The big league club has lost nine of 11, but there's good news on the horizon for Toronto Blue Jays' fans. Jeff Hoffman is back, and 12 months on the shelf haven't harmed his stuff.
The Blue Jays' No. 3 prospect and the ninth overall pick in the 2014 Draft made his pro debut with Class A Advanced Dunedin on Wednesday. He allowed four earned runs -- all in the second inning -- over five frames, but didn't factor into the decision in a 6-5 win over Tampa.
The 22-year-old worked 92-99 mph with his fastball and also threw his curveball and changeup, according to Dunedin pitching coach Vince Horsman. He struck out three and didn't issue any walks.
"Everything was good, I thought," Horsman said. "He was a little excited, made some mistakes up in the zone. His fastball was good. His curveball was good. His composure, it was his first game competition, he handled that well. He had good mound presence and composure. Aside from one bad inning when he elevated in the zone, he did a nice job."
Hoffman rocketed to the top of Draft boards last year and was rumored to top the Astros' shortlist of options for the first overall pick. He suffered an elbow injury and underwent Tommy John surgery on May 14, though. The operation caused him to fall to the Blue Jays.
MLB.com's No. 80 prospect has spent the past year recovering from the operation. He pitched in a handful of extended spring training games over the past month in preparation for Wednesday's debut.
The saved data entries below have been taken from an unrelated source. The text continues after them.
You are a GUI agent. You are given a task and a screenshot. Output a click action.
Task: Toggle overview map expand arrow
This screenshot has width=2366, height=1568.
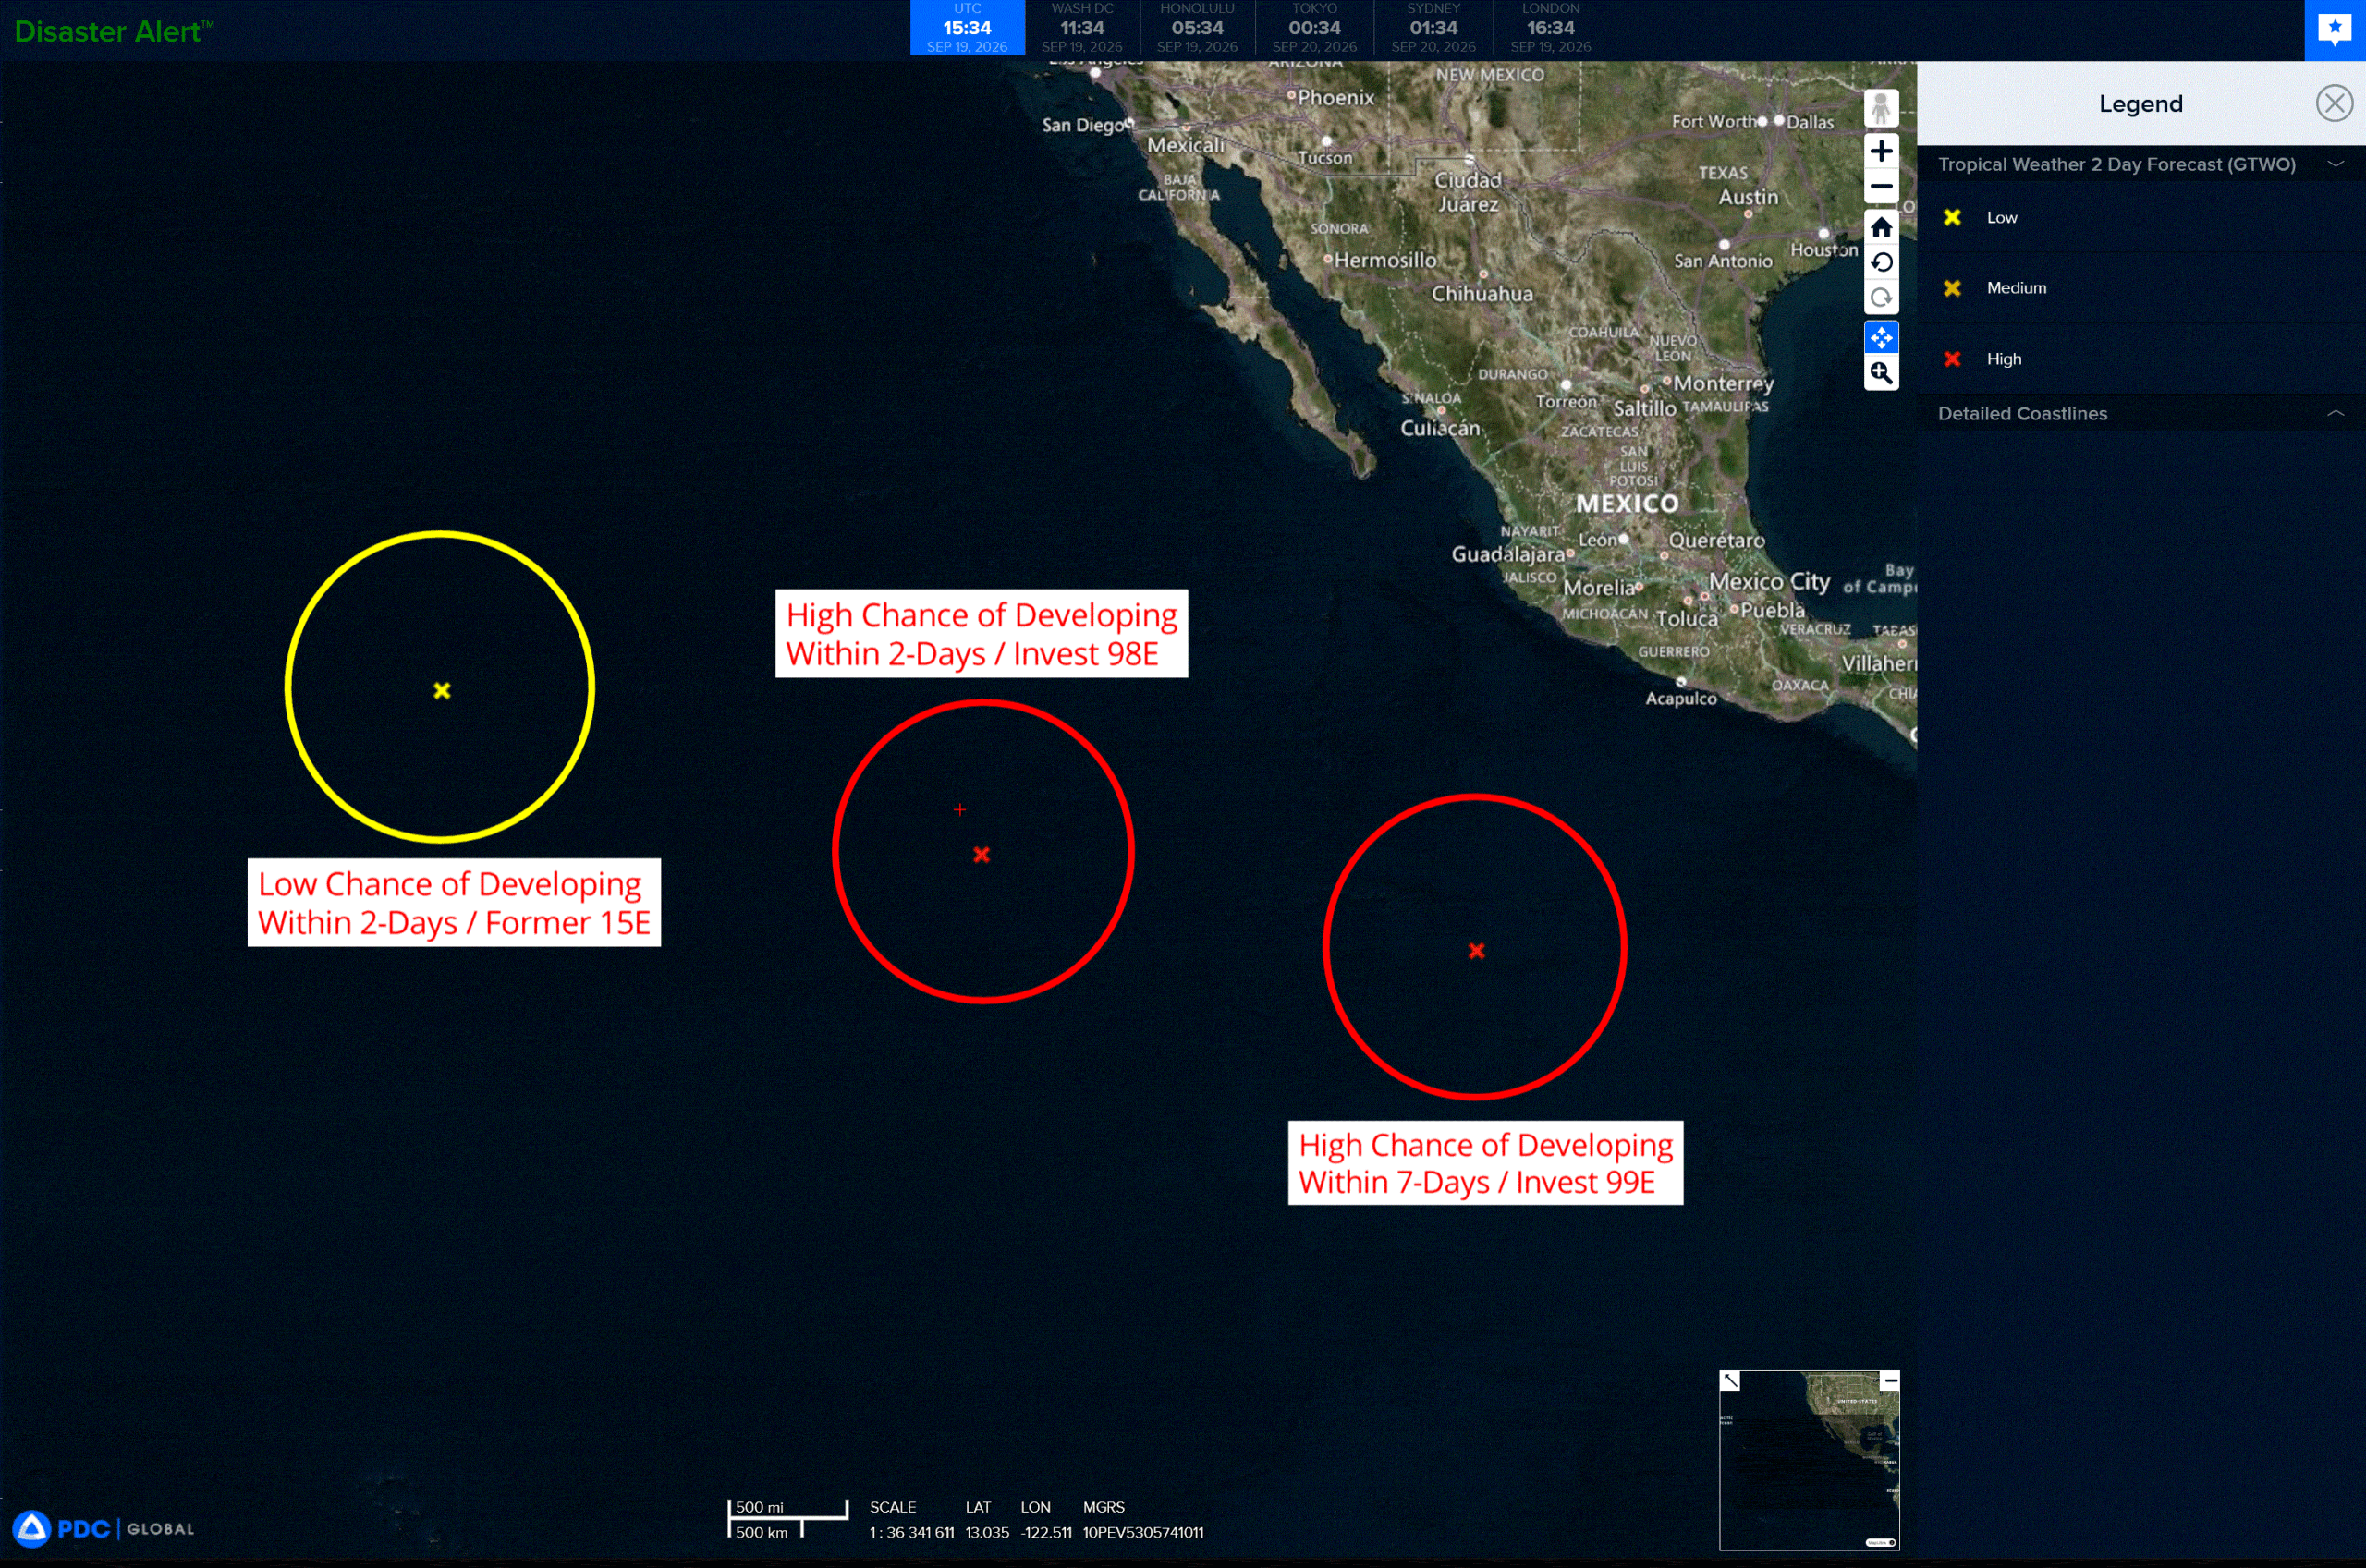(x=1730, y=1381)
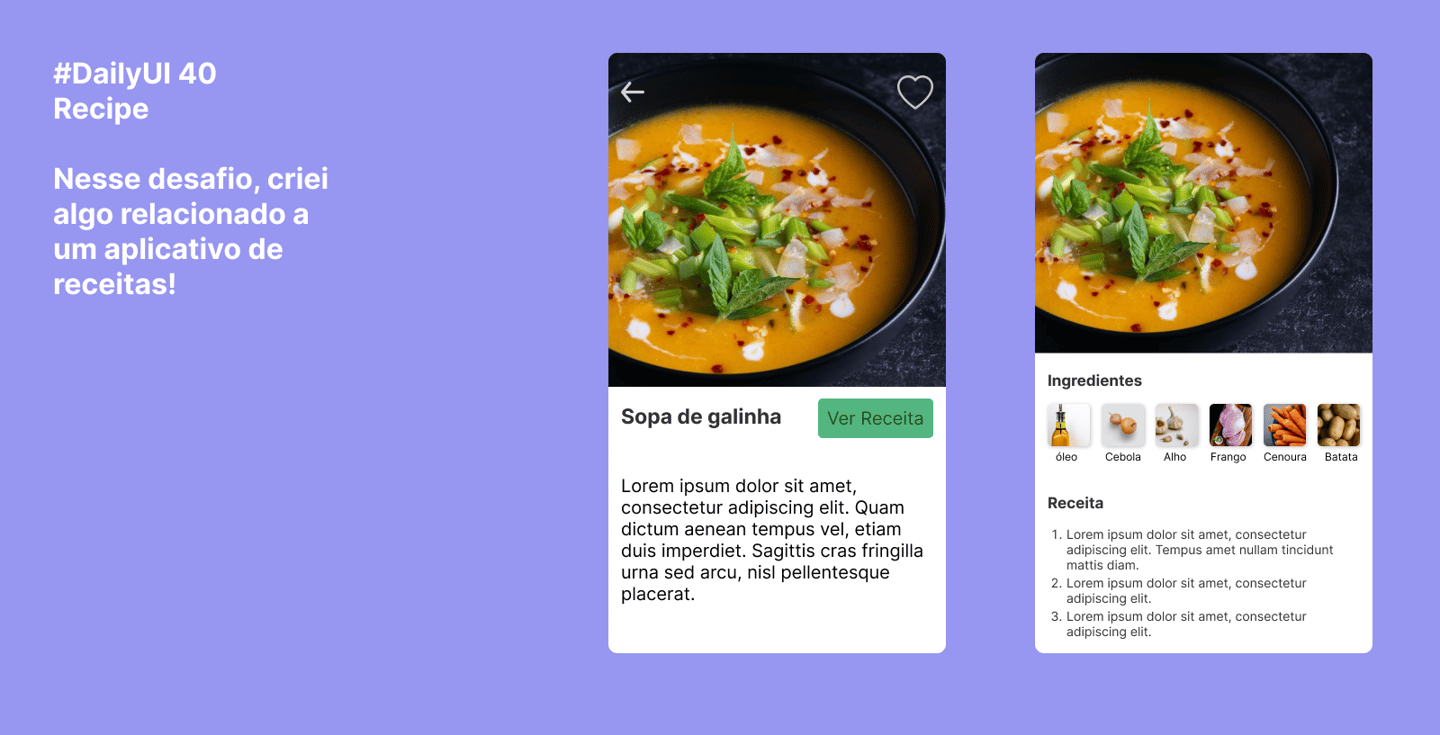Open recipe with Ver Receita button
Screen dimensions: 1440x735
875,418
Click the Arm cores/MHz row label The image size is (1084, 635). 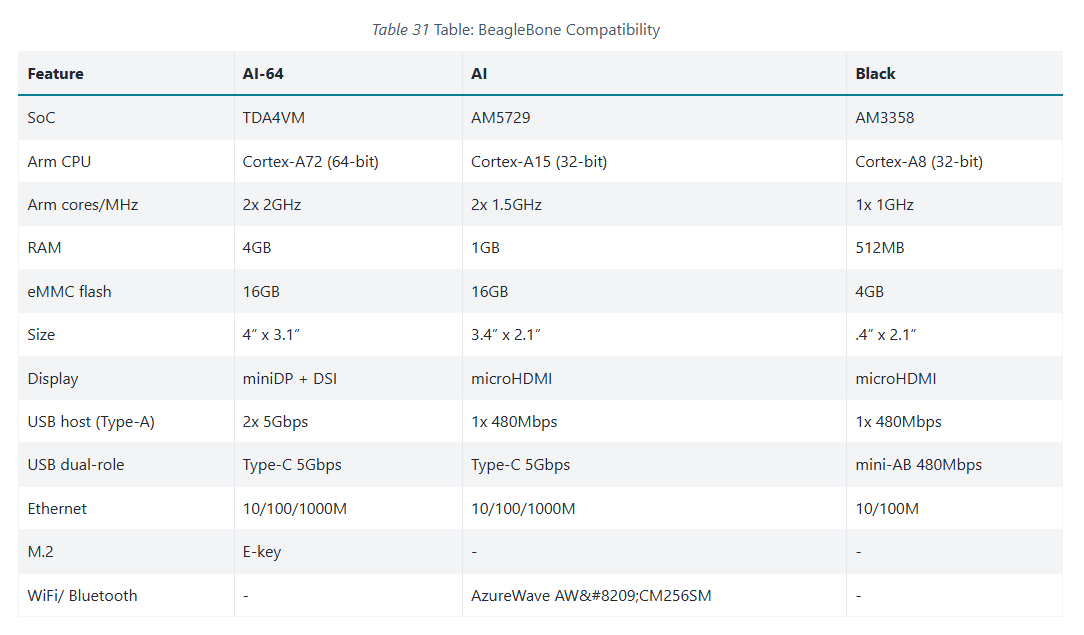point(83,205)
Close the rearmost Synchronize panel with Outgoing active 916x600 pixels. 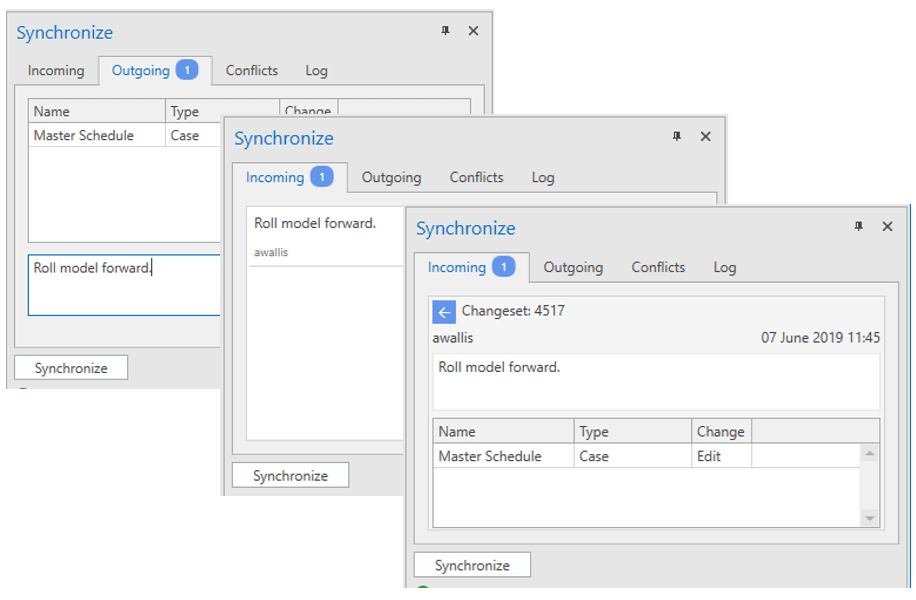click(474, 31)
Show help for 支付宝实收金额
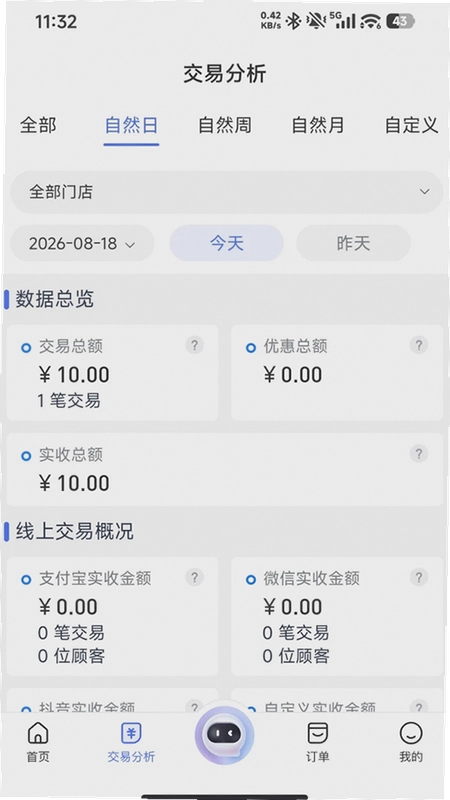 point(194,578)
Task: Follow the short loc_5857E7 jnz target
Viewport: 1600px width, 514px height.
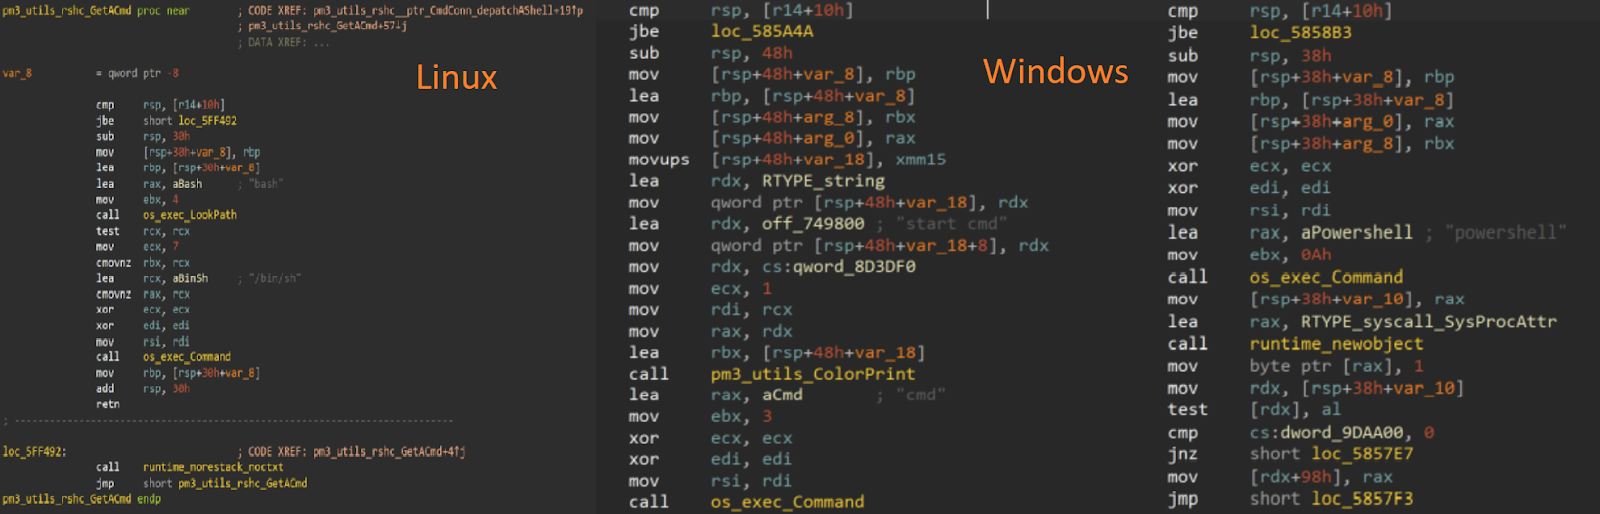Action: point(1331,454)
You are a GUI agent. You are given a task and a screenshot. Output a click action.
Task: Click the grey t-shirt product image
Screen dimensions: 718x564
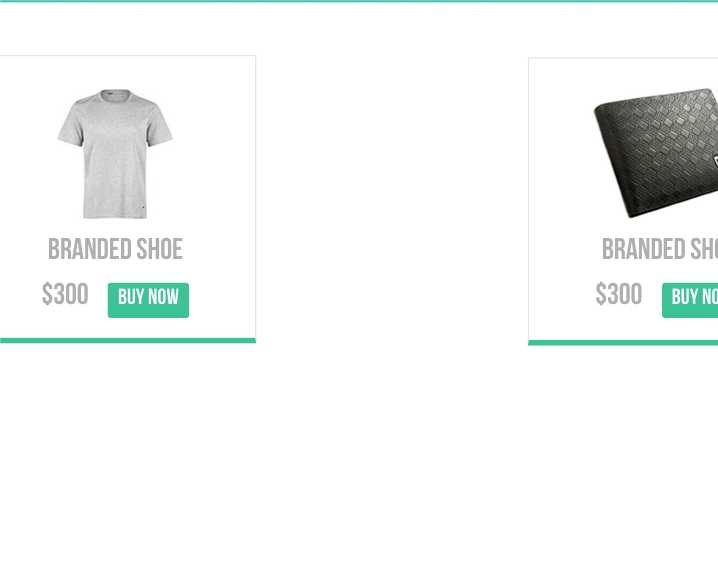(x=114, y=154)
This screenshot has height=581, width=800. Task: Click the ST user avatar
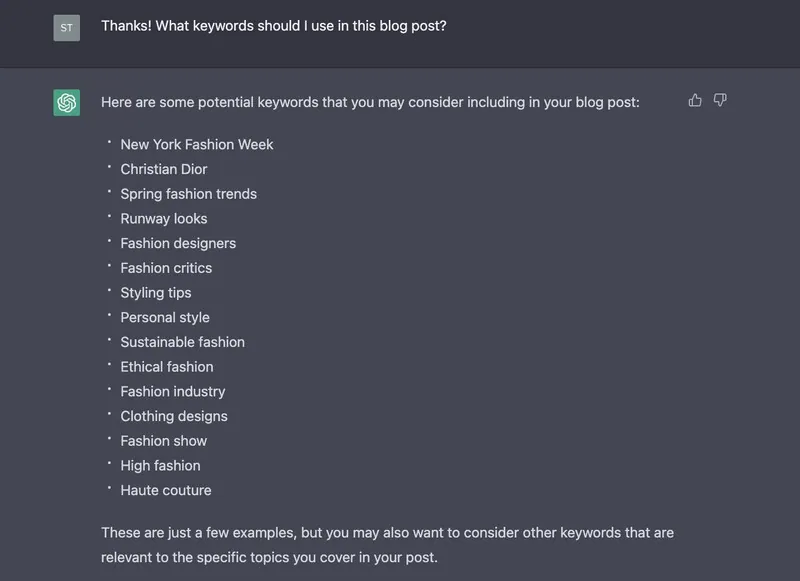pyautogui.click(x=67, y=27)
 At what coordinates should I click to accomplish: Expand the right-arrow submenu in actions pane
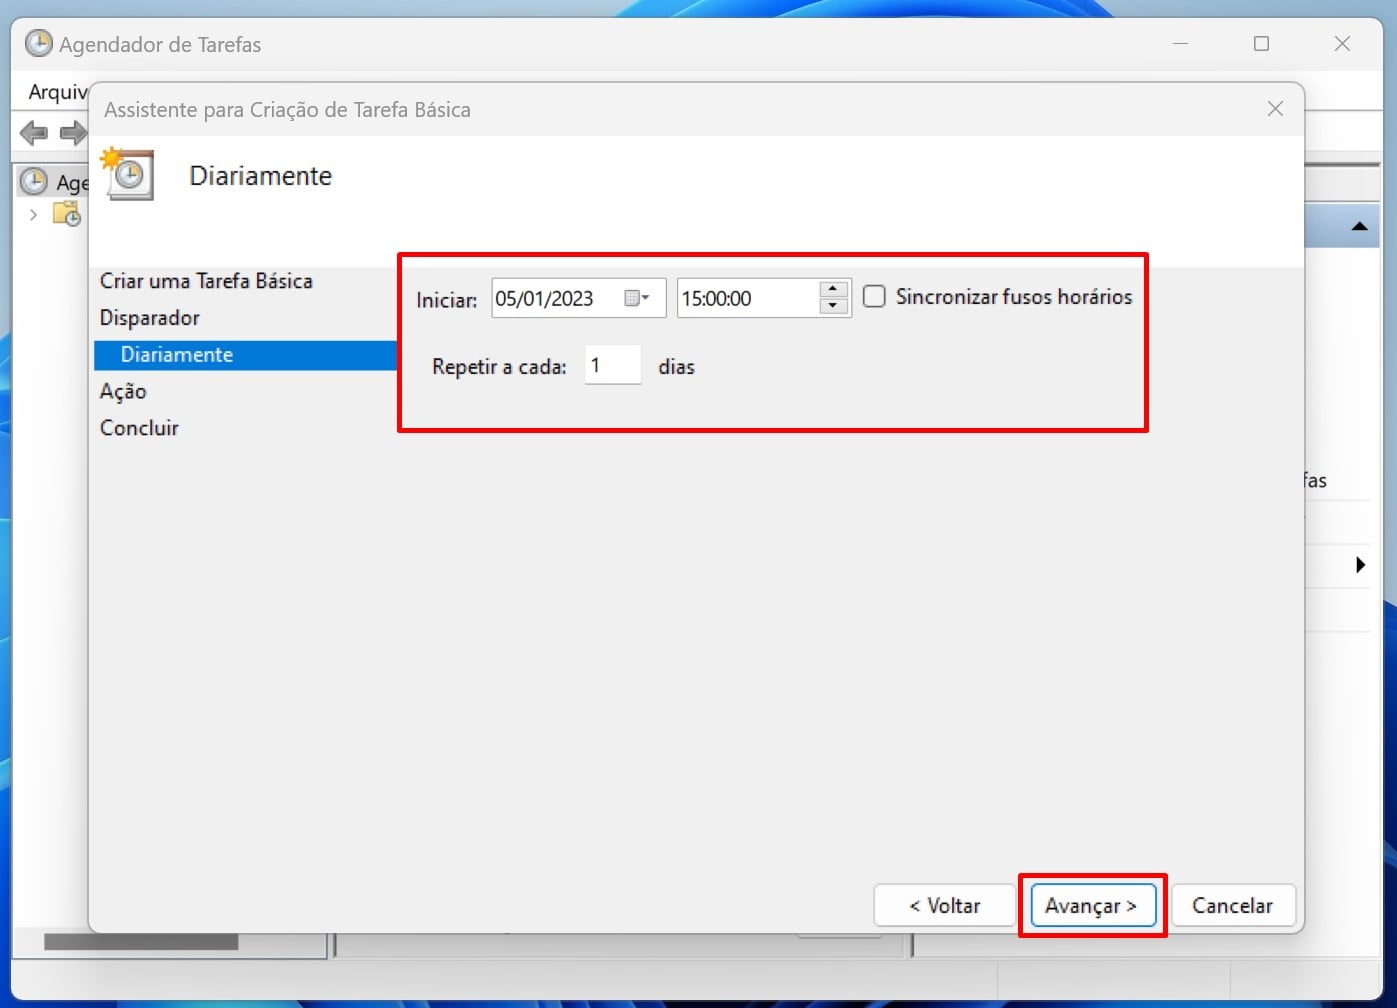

Hoffman retired the first three hitters he faced. Yankees' No. 21 prospect Abiatal Avelino led off with a flyout to right, then Hoffman then struck out No. 20 Tyler Wade and got No. 11 Miguel Andujar to ground out to second.
The right-hander hit a snag in the second, allowing consecutive hits to Mike Ford and Mark Payton. Both runners ended up scoring, and then Kyle Higashioka followed up with a two-out, two-run homer to left. Tampa finished the inning with a 4-3 advantage.
"I think just the overall adrenaline, it was his first time in over a year that he's pitched in a meaningful game," Horsman said. "It means something. It counts now. I think as he progresses through the season now, he'll get a better feel for his pitches. He'll just relax a little bit and not get so fired up. I don't blame the kid, though. I would be too."
Hoffman blanked the Yankees from there. In the third, he allowed a leadoff single to Wade, but the Yankees infielder was caught stealing during the next at-bat. Andujar and Ford then popped out and struck out respectively. In the fourth, Payton led off with a single, but was also caught stealing. Hoffman induced a groundout and a flyout to escape the frame.
The East Carolina product finished his day by striking out Andujar with a curveball in the fifth.
"The last batter he faced, he punched him out on a curve, his best of the night," Horsman said. "It disappeared out of the strike zone and got a poor swing. He's a kid that really has the ability to spin the baseball.
"As far as that's concerned, we're not worried about him. He has a feel for that kind of stuff."
The pitching coach said Hoffman mixed some solid curves with a couple duds. The same was true of Hoffman's changeup. Horsman said he threw the pitch too hard out of the gate -- possibly a side effect of the early adrenaline -- but got a feel for the pitch as the game went on.
"He used it a little bit tonight," Horsman said. "Later in the game, he threw some good ones and got some better results. It's just all feel. Getting in that game feel for stuff, where you're in the game, not just throwing live [batting practice] or in extended, just getting the work in, so to speak."
Players from his alma mater were among those supporting Hoffman in the stands. East Carolina topped UCF in walk-off fashion in Clearwater, Florida, on Wednesday afternoon, then bused to Dunedin to watch their notable alum make his pro debut.
Avelino hit a solo home run off Dunedin reliever Jeremy Gabryszwski in the eighth inning to tie the game.
Dunedin won the game on Dawel Lugo's walk-off single to right in the ninth. The Blue Jays' No. 16 prospect finished 2-for-5 with a double, lifting his average to .233 on the season.